_Trecho do documento_:

Neste mês, a Revista de História aborda, em
profundidade, a trajetória dos evangélicos no Brasil. Autora de texto
que explica a ‘Imagem da capa’ desta edição e fonte da reportagem ‘No
ritmo de Jesus’, a historiadora Karina Kosicki Bellotti, professora da
UFPR e autora de “Delas é o reino dos céus: mídia evangélica infantil na
cultura pós-moderna do Brasil (1950-2000)”, explica o crescimento das
religiões evangélicas nas últimas décadas. Em entrevista, a pesquisadora
destrincha o surgimento da cultura gospel e indica de que maneira ela
está sendo assimilada pela cultura brasileira, em suas múltiplas formas e
códigos.
Revista de História da Biblioteca Nacional: Diante do
crescimento das igrejas evangélicas nas últimas décadas, poderia
explicar as semelhanças e singularidades entre as religiões que vemos
hoje?
Karina Bellotti: Observamos um crescimento evangélico,
predominantemente pentecostal, desde os anos 1980, mais acentuadamente a
partir dos anos 1990. Uma das principais razões é o empenho de algumas
igrejas e de fiéis na evangelização por diferentes maneiras – seja
entre seus pares, seja pelos meios de comunicação (uso de rádio, TV,
mídia impressa), seja pela estratégia de atração de fiéis em cultos,
shows, celebrações, campanhas.

_Lista de tarefas_:
(A) Na entrevista sobre os evangélicos, desde quando se observa o crescimento evangélico, segundo Karina Bellotti?
(B) Repita fielmente o trecho da entrevista sobre os evangélicos que começa em "Revista de História da" e segue até "shows, celebrações, campanhas.".

_Material fornecido_:
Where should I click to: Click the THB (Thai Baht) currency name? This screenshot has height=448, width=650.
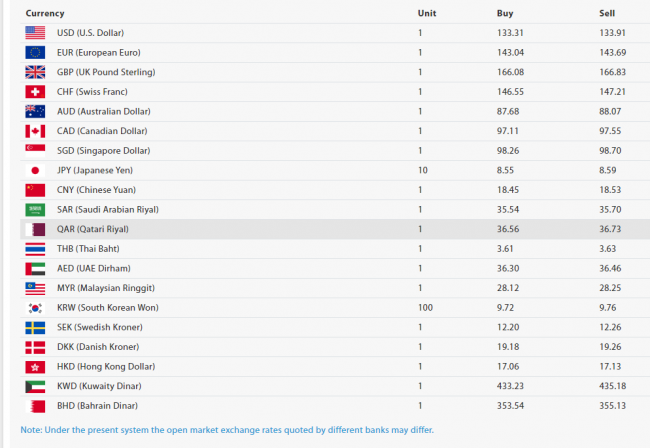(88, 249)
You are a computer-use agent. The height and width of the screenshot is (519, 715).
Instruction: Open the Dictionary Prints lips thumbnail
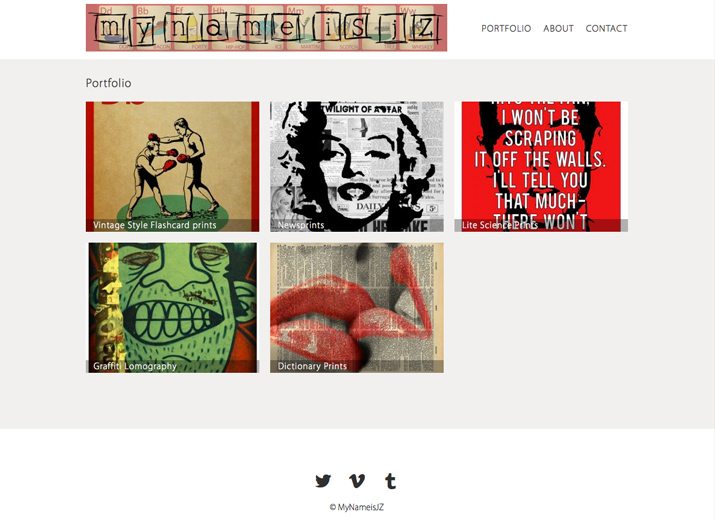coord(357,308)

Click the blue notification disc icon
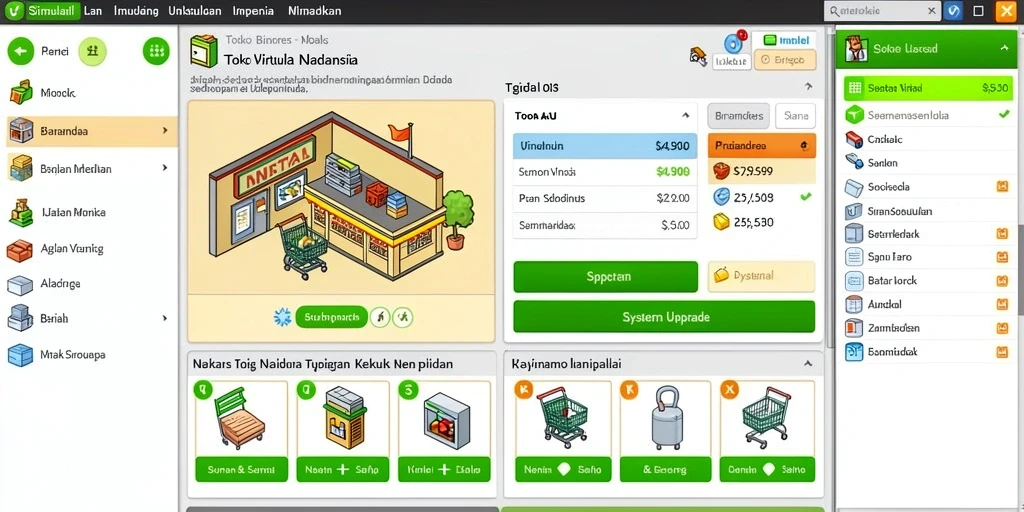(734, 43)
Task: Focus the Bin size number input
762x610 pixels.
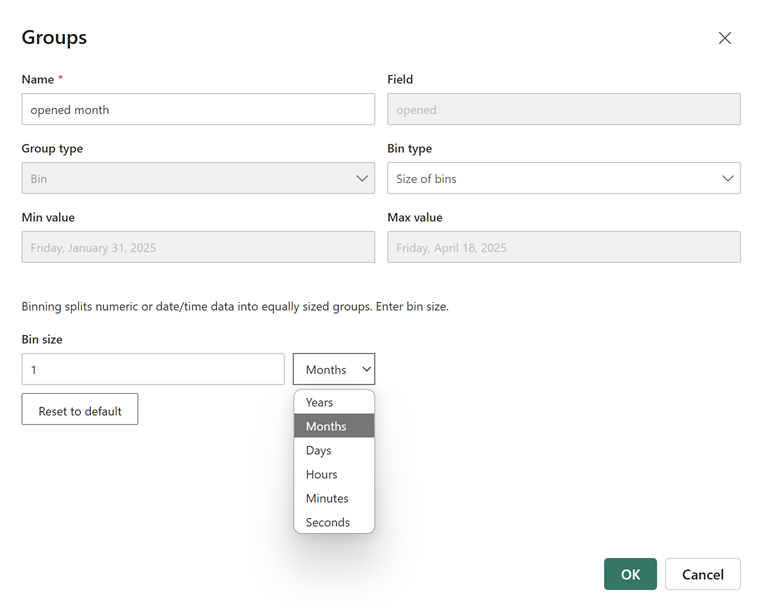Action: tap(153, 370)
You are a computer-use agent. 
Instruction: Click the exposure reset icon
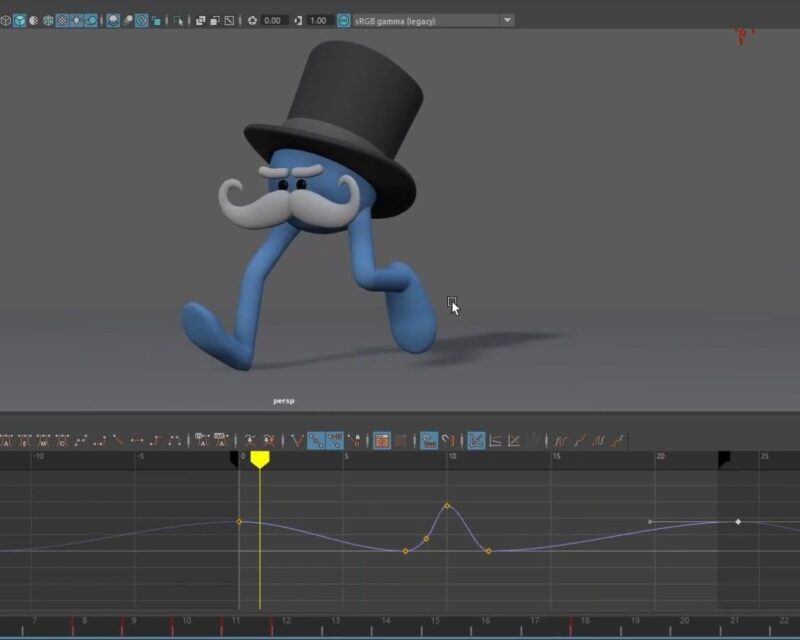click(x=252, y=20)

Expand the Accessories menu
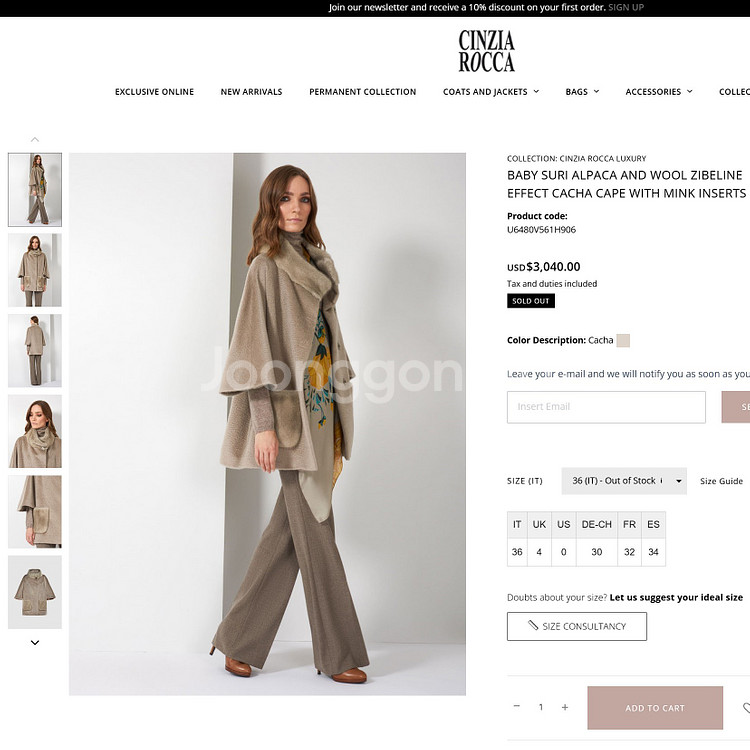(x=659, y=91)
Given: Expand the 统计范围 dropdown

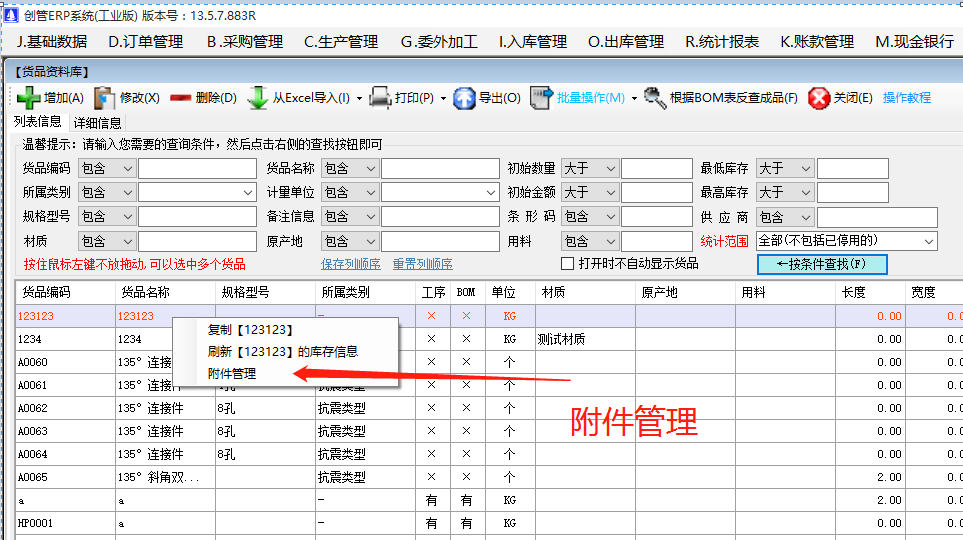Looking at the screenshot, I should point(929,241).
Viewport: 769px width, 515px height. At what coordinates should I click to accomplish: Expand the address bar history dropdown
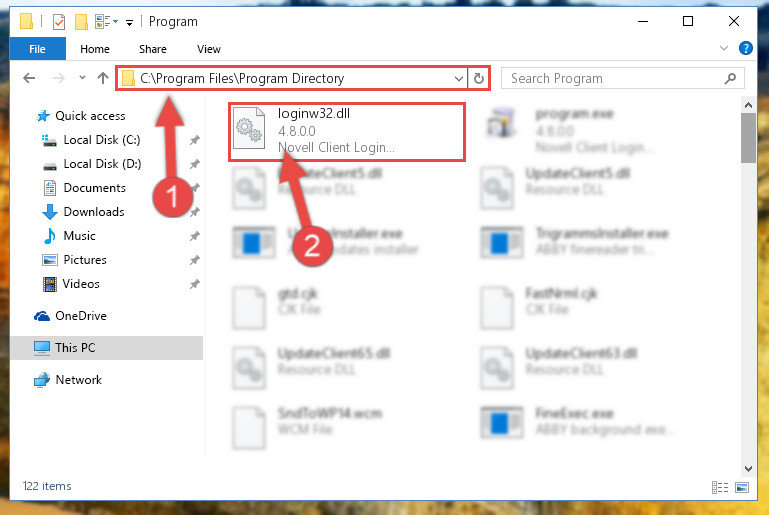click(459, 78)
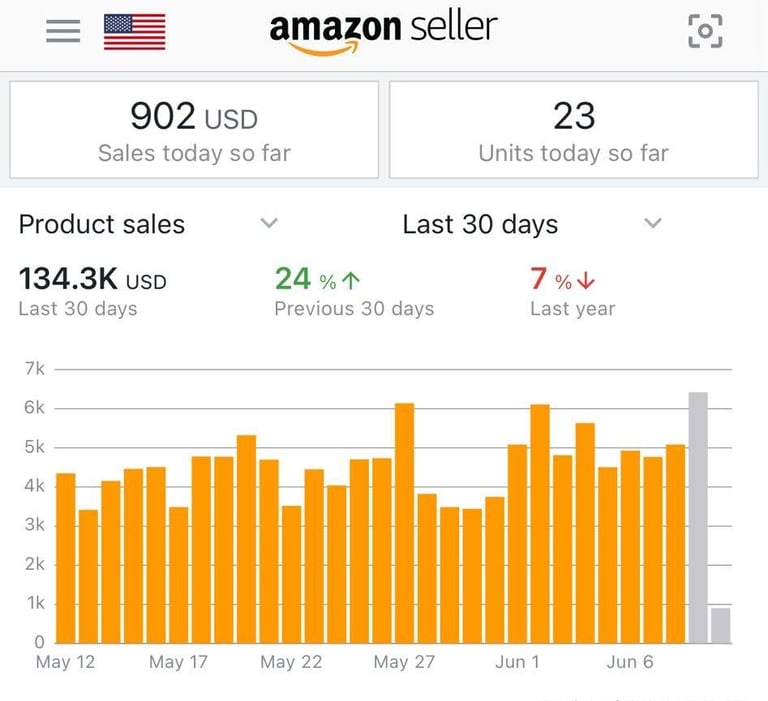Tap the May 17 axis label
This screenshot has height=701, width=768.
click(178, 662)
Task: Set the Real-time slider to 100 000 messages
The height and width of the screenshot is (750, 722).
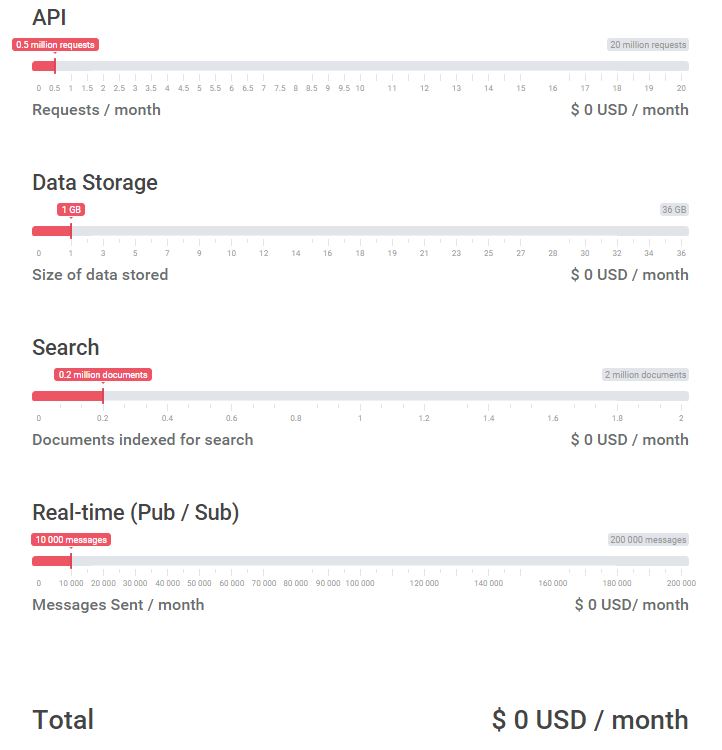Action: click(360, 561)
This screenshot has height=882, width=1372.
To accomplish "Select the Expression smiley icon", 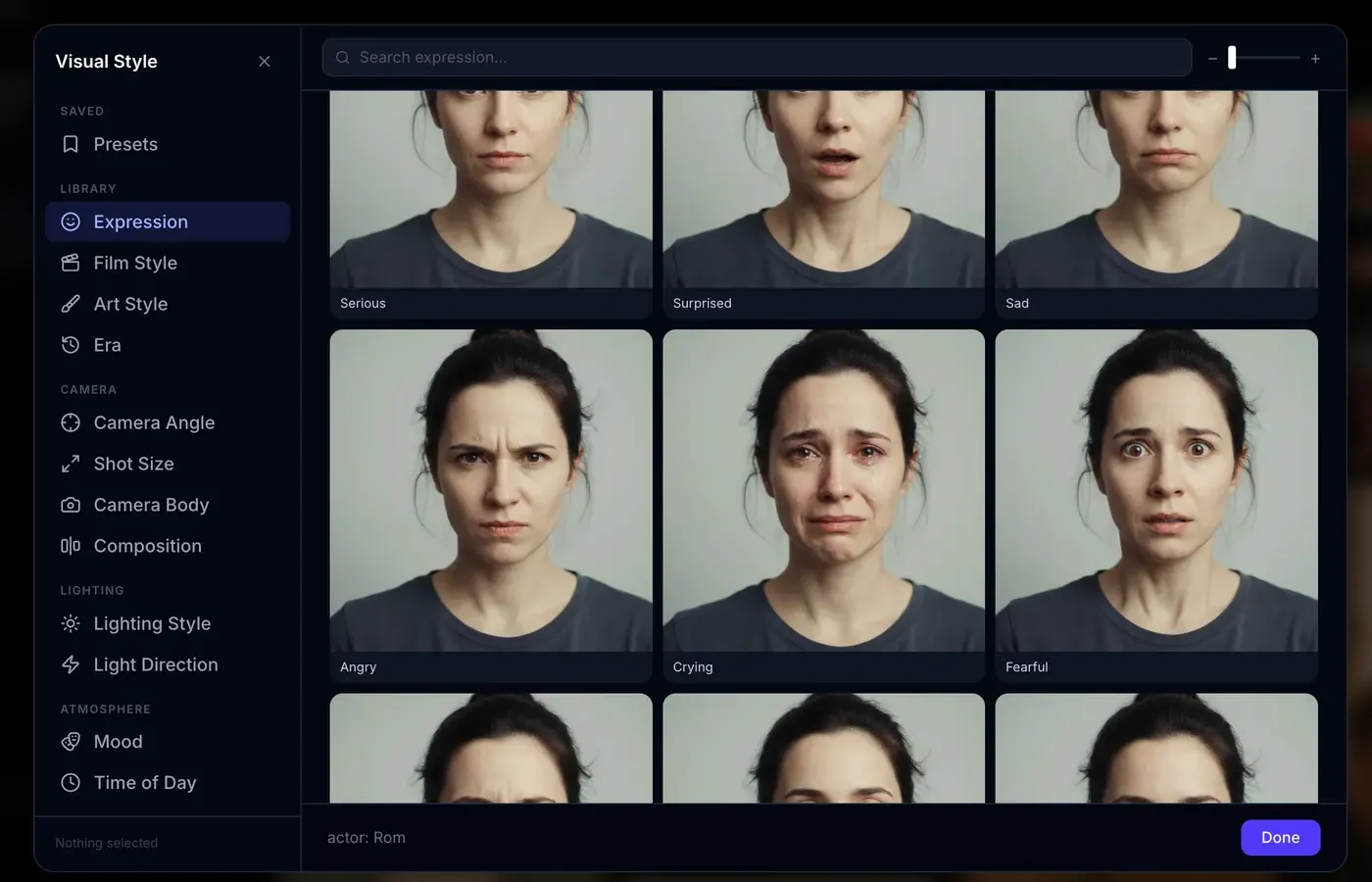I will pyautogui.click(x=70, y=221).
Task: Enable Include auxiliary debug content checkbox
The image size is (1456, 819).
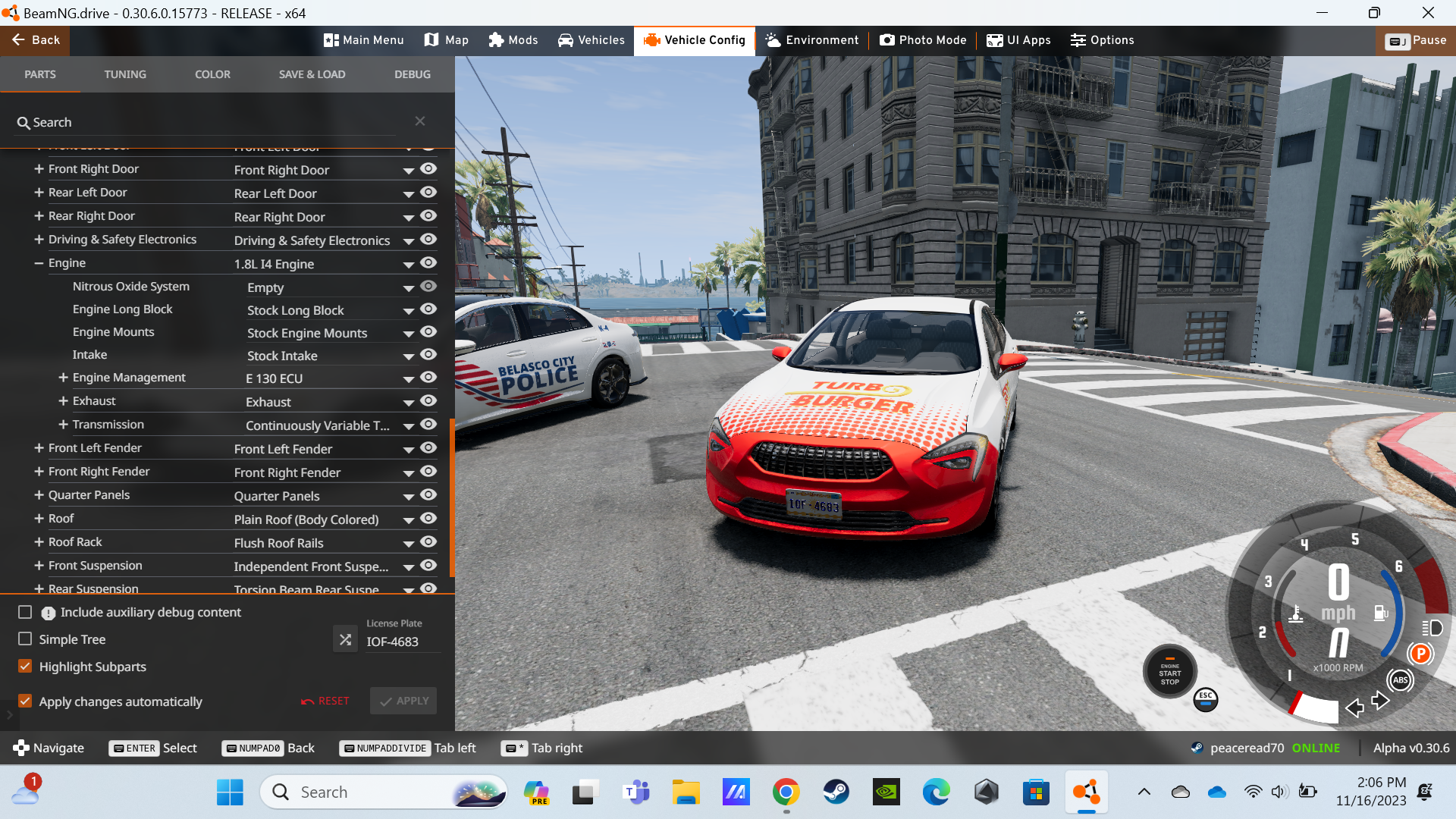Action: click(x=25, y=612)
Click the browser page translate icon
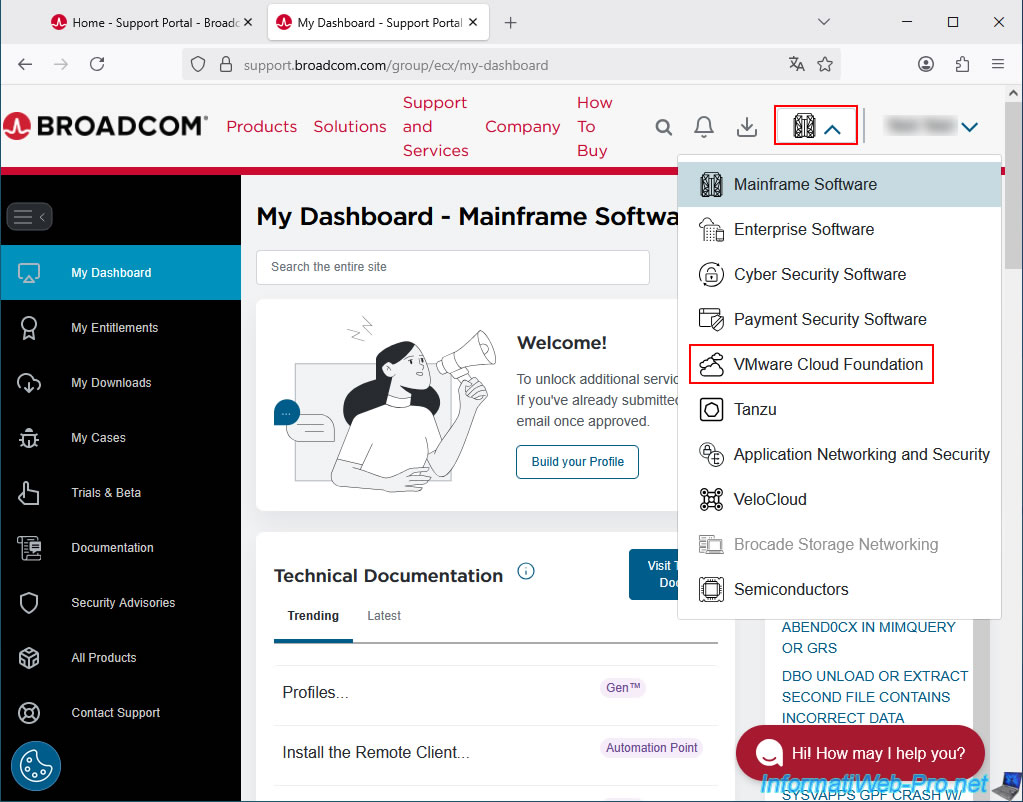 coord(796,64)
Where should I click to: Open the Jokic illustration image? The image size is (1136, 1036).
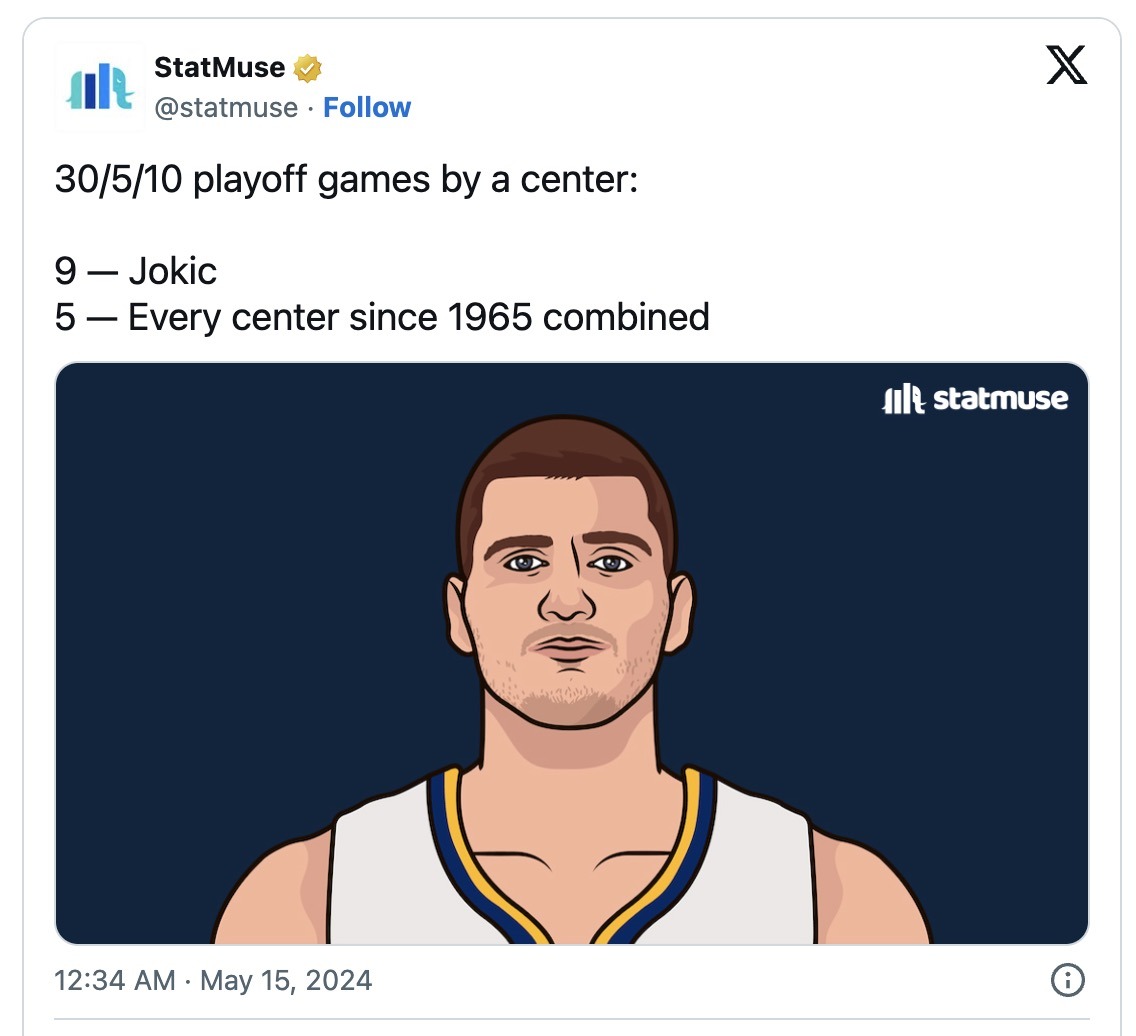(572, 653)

_Resultados das tarefas_:
(A) Desde os anos 1980, mais acentuadamente a partir dos anos 1990.

(B)
Revista de História da Biblioteca Nacional: Diante do
crescimento das igrejas evangélicas nas últimas décadas, poderia
explicar as semelhanças e singularidades entre as religiões que vemos
hoje?
Karina Bellotti: Observamos um crescimento evangélico,
predominantemente pentecostal, desde os anos 1980, mais acentuadamente a
partir dos anos 1990. Uma das principais razões é o empenho de algumas
igrejas e de fiéis na evangelização por diferentes maneiras – seja
entre seus pares, seja pelos meios de comunicação (uso de rádio, TV,
mídia impressa), seja pela estratégia de atração de fiéis em cultos,
shows, celebrações, campanhas.